═════ Records provided

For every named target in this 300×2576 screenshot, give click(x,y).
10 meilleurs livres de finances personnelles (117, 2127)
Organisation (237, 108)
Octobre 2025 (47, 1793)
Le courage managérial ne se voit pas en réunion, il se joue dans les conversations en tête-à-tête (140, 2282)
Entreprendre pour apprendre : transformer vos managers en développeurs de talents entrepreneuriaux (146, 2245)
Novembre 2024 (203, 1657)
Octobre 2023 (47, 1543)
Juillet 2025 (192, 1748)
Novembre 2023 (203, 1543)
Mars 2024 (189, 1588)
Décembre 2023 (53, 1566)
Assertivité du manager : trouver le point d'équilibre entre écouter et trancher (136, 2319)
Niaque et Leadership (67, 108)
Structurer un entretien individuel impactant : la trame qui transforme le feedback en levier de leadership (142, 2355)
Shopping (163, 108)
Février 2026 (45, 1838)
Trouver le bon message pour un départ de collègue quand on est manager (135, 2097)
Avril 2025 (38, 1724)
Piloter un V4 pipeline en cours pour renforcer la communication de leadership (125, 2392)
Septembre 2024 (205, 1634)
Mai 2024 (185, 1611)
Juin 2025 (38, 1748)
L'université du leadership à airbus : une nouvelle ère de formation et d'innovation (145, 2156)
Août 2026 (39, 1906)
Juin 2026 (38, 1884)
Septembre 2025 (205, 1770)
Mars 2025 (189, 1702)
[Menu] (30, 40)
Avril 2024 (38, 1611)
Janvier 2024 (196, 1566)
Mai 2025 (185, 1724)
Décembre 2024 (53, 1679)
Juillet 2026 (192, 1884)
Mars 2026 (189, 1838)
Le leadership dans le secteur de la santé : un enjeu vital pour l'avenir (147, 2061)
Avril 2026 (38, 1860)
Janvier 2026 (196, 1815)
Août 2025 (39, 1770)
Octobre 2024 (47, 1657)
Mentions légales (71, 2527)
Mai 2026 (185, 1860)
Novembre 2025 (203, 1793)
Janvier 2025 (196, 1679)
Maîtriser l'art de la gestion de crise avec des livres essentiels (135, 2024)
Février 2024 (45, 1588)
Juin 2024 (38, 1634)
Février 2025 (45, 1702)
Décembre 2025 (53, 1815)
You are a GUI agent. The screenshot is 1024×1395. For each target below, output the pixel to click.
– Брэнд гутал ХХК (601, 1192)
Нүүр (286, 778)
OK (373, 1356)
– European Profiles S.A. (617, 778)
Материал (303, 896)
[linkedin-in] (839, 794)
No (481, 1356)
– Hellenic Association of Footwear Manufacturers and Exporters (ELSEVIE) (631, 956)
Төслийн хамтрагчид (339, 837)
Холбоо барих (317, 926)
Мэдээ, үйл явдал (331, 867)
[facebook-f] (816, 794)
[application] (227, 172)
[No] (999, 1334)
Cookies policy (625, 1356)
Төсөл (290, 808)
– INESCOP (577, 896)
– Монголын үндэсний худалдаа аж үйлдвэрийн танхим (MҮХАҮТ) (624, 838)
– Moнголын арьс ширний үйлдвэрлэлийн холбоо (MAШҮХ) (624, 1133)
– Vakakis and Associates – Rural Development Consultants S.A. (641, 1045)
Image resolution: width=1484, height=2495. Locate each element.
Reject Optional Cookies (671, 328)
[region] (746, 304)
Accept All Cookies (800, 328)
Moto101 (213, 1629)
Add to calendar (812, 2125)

══════════

Quote exactly the first line of the entries and every line after it, stopping with the line that contains "Novembre 2024 (203, 1657)".

§ **Output below**:
For every named target in this 300×2576 screenshot, give click(x,y).
10 meilleurs livres de finances personnelles (117, 2127)
Organisation (237, 108)
Octobre 2025 (47, 1793)
Le courage managérial ne se voit pas en réunion, il se joue dans les conversations en tête-à-tête (140, 2282)
Entreprendre pour apprendre : transformer vos managers en développeurs de talents entrepreneuriaux (146, 2245)
Novembre 2024 (203, 1657)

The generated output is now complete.